# Work to complete:
Convert the lines starting at the one containing "Task: Click the May 12 date of quoted tweet" and ending at the one containing "click(57, 50)" into a two-column CSV with the headers "wording" and "coordinates". Give one row for each piece of text and its answer, with each value in a single quoted field and any line breaks replaced by spaces.

──────── Entries shown

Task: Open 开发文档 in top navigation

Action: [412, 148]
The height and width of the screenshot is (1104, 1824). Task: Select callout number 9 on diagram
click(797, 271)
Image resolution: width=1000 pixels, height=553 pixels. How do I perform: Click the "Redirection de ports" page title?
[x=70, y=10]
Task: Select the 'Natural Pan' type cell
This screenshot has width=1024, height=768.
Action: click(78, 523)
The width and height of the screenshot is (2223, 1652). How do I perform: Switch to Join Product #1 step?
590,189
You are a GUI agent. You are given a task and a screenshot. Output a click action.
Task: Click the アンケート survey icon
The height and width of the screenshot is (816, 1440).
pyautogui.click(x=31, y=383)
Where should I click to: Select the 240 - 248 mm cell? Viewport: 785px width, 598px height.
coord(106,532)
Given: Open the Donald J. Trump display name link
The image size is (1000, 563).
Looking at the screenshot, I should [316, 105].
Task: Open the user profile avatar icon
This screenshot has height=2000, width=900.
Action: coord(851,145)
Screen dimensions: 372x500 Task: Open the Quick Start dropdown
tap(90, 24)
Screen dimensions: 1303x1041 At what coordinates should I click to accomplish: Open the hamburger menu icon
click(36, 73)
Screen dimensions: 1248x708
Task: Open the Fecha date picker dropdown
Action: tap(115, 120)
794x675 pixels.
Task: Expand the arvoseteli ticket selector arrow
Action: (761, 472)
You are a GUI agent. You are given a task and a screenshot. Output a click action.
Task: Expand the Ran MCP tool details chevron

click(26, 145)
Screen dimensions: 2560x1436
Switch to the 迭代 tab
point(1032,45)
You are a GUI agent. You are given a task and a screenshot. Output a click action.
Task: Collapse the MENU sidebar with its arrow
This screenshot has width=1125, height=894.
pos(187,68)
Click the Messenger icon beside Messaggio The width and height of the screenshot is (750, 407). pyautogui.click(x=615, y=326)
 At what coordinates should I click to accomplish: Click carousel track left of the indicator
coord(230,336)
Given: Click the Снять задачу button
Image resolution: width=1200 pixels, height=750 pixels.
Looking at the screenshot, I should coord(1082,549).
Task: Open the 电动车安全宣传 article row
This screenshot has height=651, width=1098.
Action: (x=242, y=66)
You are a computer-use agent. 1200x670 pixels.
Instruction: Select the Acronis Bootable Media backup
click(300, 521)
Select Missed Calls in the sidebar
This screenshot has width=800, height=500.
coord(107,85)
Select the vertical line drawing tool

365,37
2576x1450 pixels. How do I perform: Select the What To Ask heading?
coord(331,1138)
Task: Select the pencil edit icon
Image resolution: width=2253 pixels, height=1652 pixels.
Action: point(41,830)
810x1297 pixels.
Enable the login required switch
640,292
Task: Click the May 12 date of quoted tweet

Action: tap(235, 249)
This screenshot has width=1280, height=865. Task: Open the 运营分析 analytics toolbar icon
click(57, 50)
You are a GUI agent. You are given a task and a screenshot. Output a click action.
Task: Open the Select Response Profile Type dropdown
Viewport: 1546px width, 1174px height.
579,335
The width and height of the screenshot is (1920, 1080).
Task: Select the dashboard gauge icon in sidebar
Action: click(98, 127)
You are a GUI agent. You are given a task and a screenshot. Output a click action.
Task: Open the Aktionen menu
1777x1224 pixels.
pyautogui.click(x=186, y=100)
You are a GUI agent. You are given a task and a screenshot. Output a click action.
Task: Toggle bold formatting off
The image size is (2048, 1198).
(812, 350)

────────────────

# Response to this task:
wording,coordinates
"Task: Click the May 12 date of quoted tweet","Action: tap(235, 249)"
"This screenshot has width=1280, height=865. Task: Open the 运营分析 analytics toolbar icon","click(57, 50)"